And oh my GOSH that’s cold. There was a possibility of snow last night. Where am I, Washington? Eh. Thankfully no snow! Yea! I’m all about getting behind some pretty white stuff but does anyone remember what I survived last year?
Okay, go here and refresh your memory then….In case you don’t wanna click here’s the picture refresher:
Yes, that’s my neighbors car….somewhere in that pile of unshoveled snow…
And that was only the FIRST storm thank you! Need I remind anyone that on the day my house in West Chester (PA) was packed up the moving truck never even made it down our street because there was too much snow. And that he got stuck across the street from our development in front of the train station just trying to turn around (police car, wrecker, backed up traffic; the works. We tipped him extra good for his troubles.) We drove from West Chester (PA) to Cincinnati in a blizzard. Oh, that was so much fun.
So, I am not kidding when I say, Let’s Just Not Do That Again This Year.
This week I didn’t blog. I barely returned blog visits. There are reasons why. I’ve been vocal about the unendingly complicated series of events that have to do with Thor and his aspergers. This week I took him (and Chick incidentally) to Children’s Hospital in Cincinnati for what I thought was his actual autism evaluation. The one where they run tests that last hours (2-3 hours per test and he needs two done).
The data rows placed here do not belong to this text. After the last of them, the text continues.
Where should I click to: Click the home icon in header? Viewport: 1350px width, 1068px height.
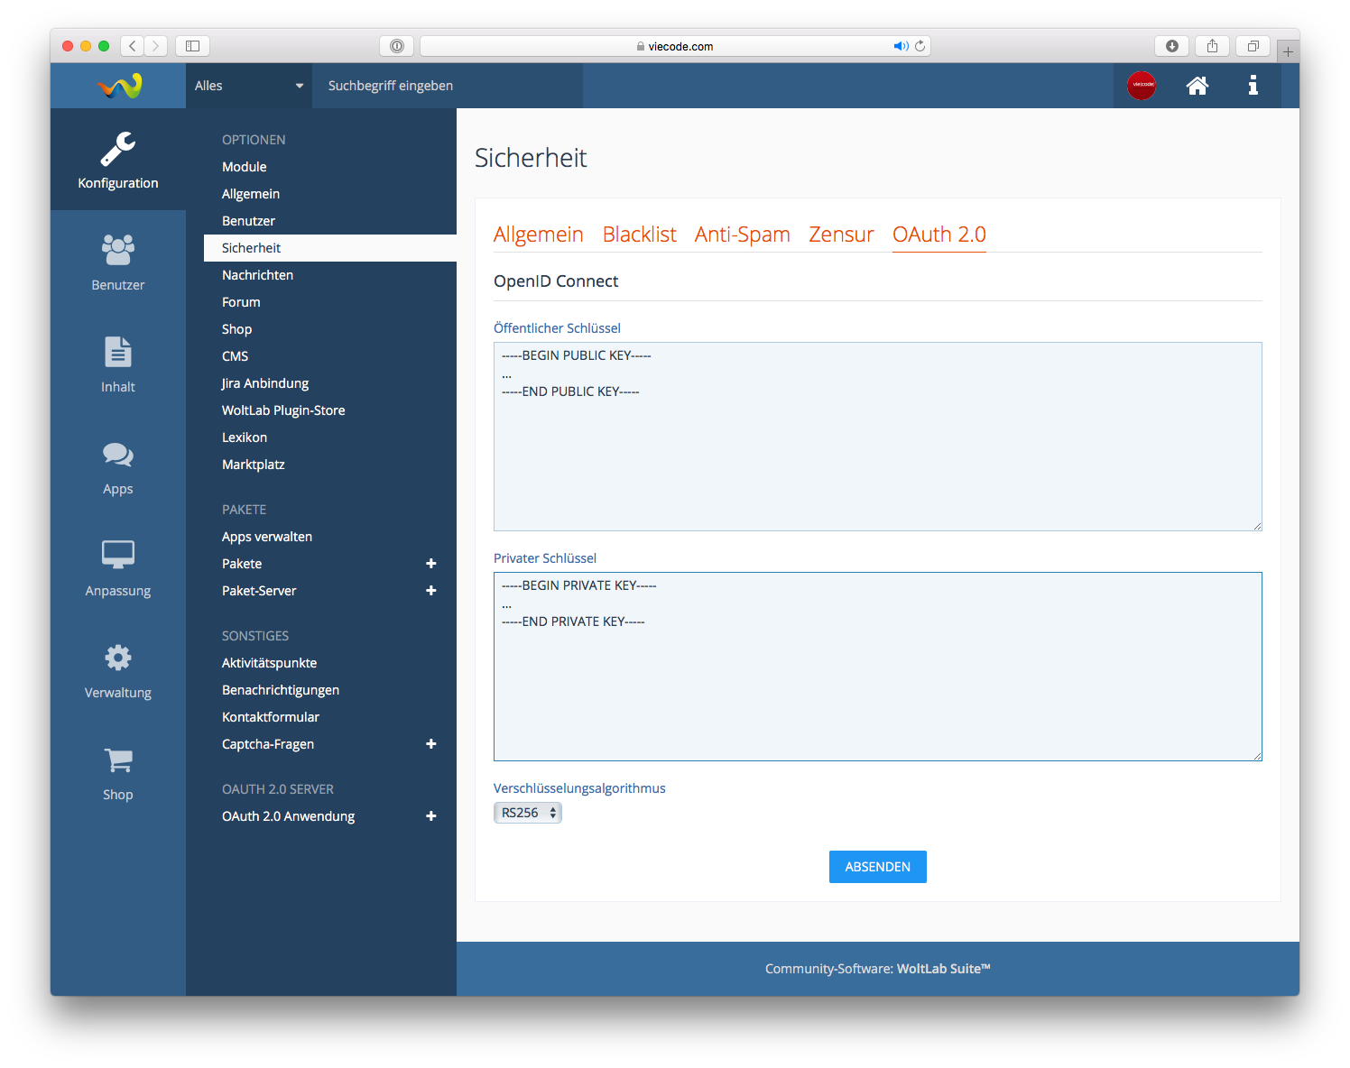[1197, 86]
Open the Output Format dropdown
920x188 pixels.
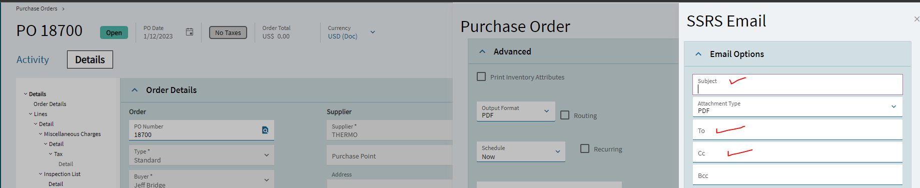point(516,112)
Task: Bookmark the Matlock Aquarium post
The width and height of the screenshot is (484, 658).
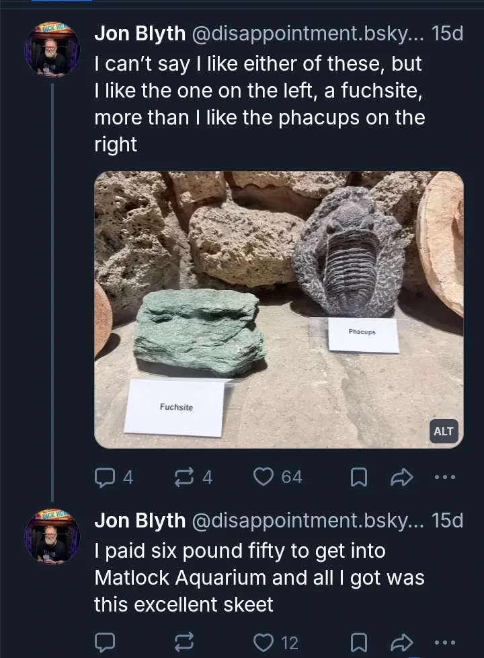Action: click(360, 643)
It wasn’t. I misunderstood.
This appointment was only for the initial meet the doctor and find out exactly what they should test him for. And by test I don’t mean like medical with needles. It’s all psychological and intelligence test type of things.
I love his doctor. If anyone needs a recommendation of an autism doctor in Cincinnati you should go see Dr. Zimmer. Hands down she made us feel so comfortable (including the staff who were absolutely fantastic) I know that she’s going to do everything to help Thor.
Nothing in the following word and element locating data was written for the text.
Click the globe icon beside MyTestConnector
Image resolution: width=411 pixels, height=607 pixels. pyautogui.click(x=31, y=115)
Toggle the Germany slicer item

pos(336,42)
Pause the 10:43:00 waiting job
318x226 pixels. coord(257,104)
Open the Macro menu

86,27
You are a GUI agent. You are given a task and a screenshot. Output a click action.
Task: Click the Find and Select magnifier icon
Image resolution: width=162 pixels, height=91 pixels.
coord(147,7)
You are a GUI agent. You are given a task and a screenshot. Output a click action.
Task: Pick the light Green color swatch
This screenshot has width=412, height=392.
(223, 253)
The only problem is we have to wait until July 2011 to have the tests.
Yes, I did say July. Of next year. The July that is 9 months from now.
That’s how long we have to wait to have the tests done because there is no earlier date available. I’m on the cancelation list. But let’s be realistic. Who cancels an appointment like this? No one. I wouldn’t cancel. Not when I have a chance to be seen at the Kelly O’Leary Center for Autism. (I did initially say it would be May, thats just the parental appointment to learn what they are going to do.)
So, we wait. And it kills me to know that’s another year lost with no specified plan in place to help Thor. Sure, we have a 504 at school. But the school, to put it politely, sucks. They have no real interest in helping him since he’s high functioning. Since he’s extremely smart. I snarked on after the last 504 meeting (which I had to request!!) because it was so crappy. You don’t need to hear it again.
But I am not okay with the way or non-way they are helping Thor. Not at all. I’ve looked at private school (which we can not afford), we’ve discussed moving to a better school district. We’ve even considered moving him to a school that only handles aspergers and high functioning children.
Anyone have $20,000 a year they can give me? Cause that’s what theses school cost. For one little year.
So, if I don’t come around to say hi in the coming week, this is why. I just am struggling to accept all the things that I can’t change.